**RECORD SET**

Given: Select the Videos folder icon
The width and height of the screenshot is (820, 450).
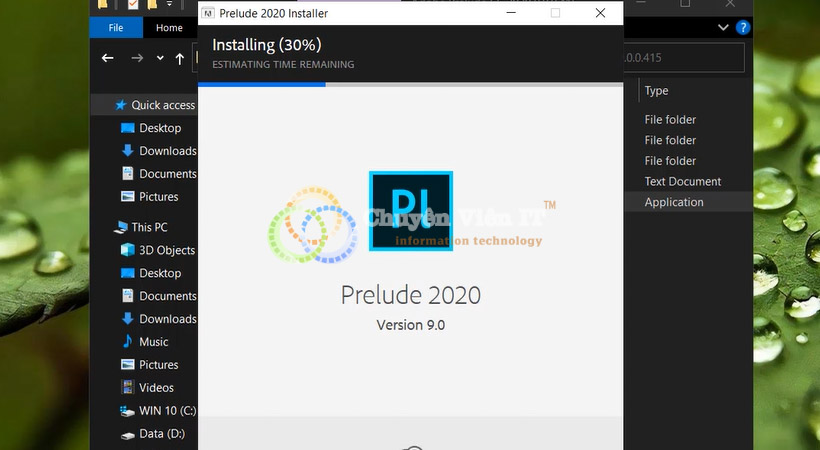Looking at the screenshot, I should 128,387.
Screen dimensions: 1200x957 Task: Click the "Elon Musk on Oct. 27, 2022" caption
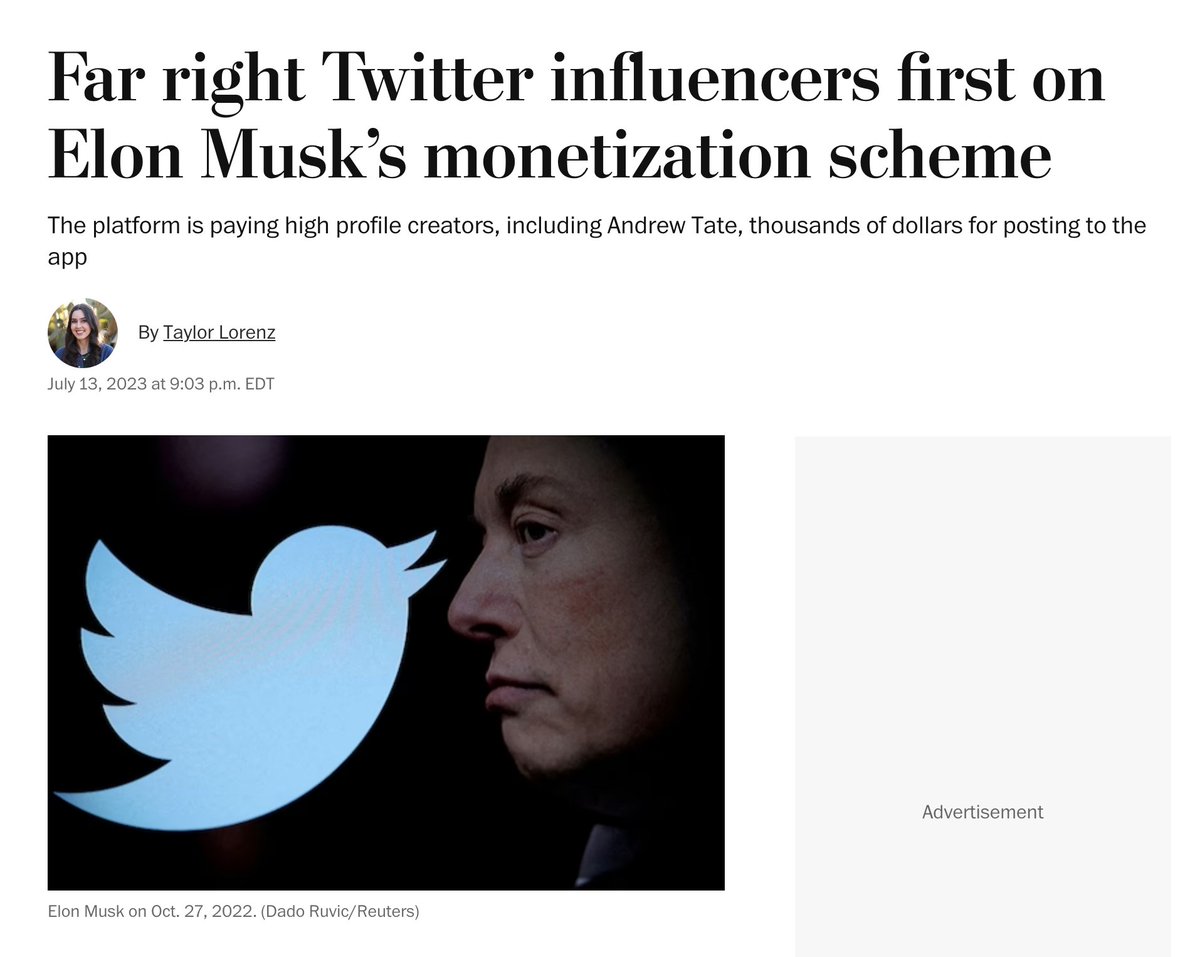pos(151,912)
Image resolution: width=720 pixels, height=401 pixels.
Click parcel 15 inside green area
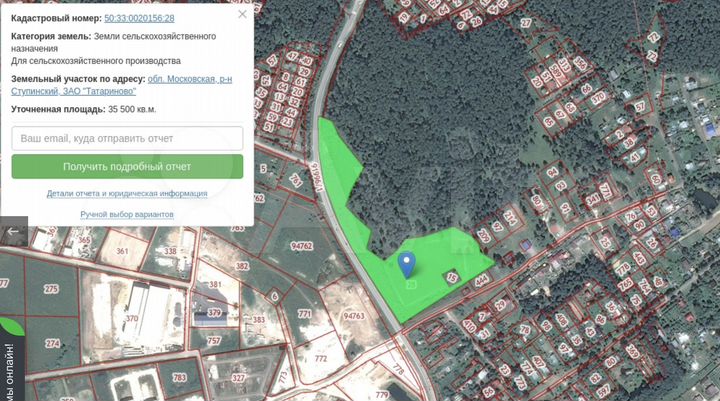click(451, 277)
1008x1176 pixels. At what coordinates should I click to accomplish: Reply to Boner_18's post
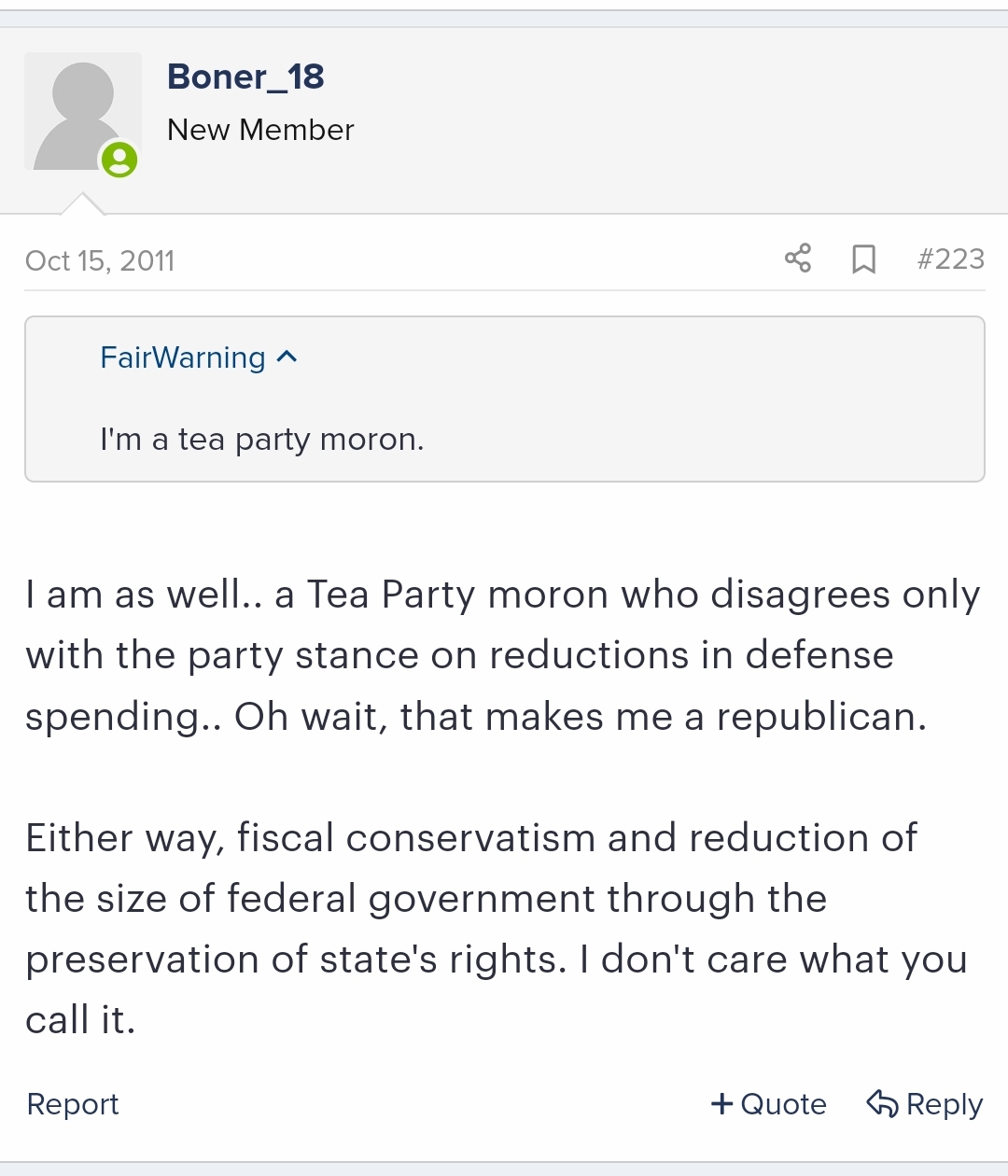[x=925, y=1104]
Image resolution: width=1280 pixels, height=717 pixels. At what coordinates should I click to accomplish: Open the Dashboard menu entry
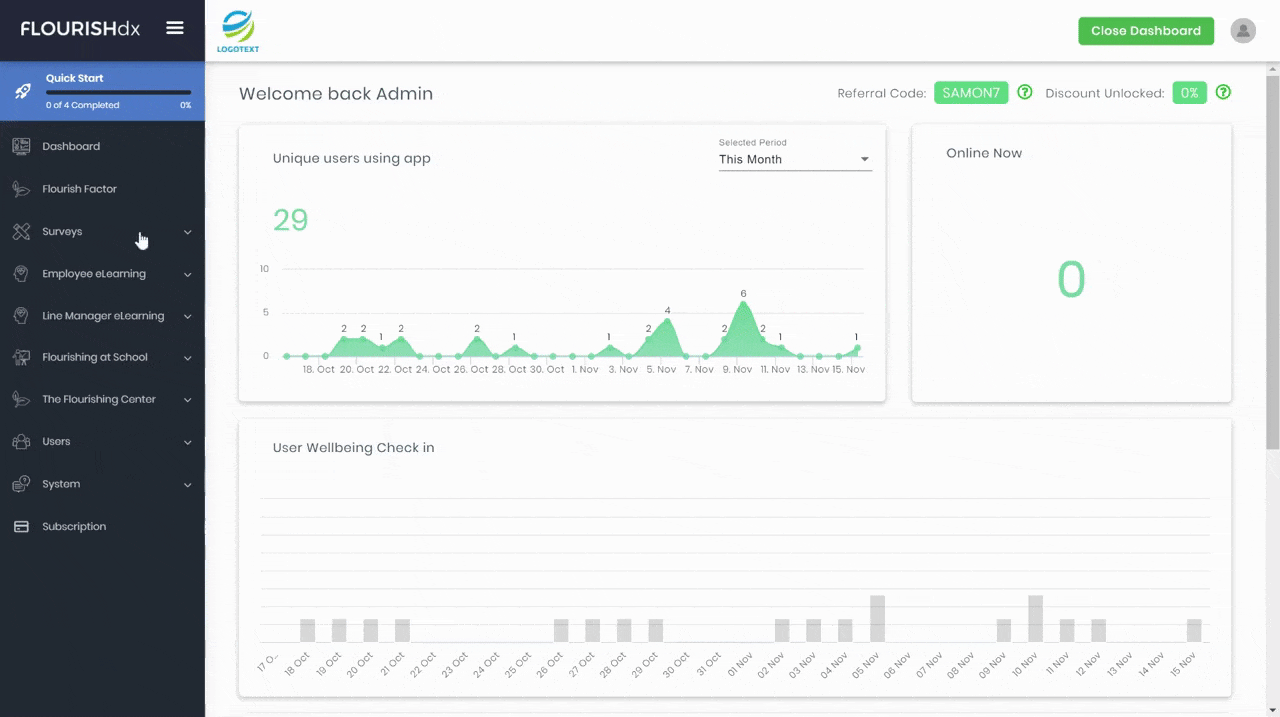point(71,146)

**TO DO**
What is needed is a verbatim copy of the material, minus its pictures.

**TASK ANSWER**
Given: Select the Videos folder icon
The width and height of the screenshot is (820, 450).
Looking at the screenshot, I should 128,387.
Screen dimensions: 1200x957 Task: Click the "Elon Musk on Oct. 27, 2022" caption
pos(151,912)
Image resolution: width=720 pixels, height=401 pixels.
Click parcel 15 inside green area
click(451, 277)
1008x1176 pixels. At what coordinates should I click to accomplish: Reply to Boner_18's post
[x=925, y=1104]
Image resolution: width=1280 pixels, height=717 pixels. At what coordinates should I click to accomplish: Open the Dashboard menu entry
point(71,146)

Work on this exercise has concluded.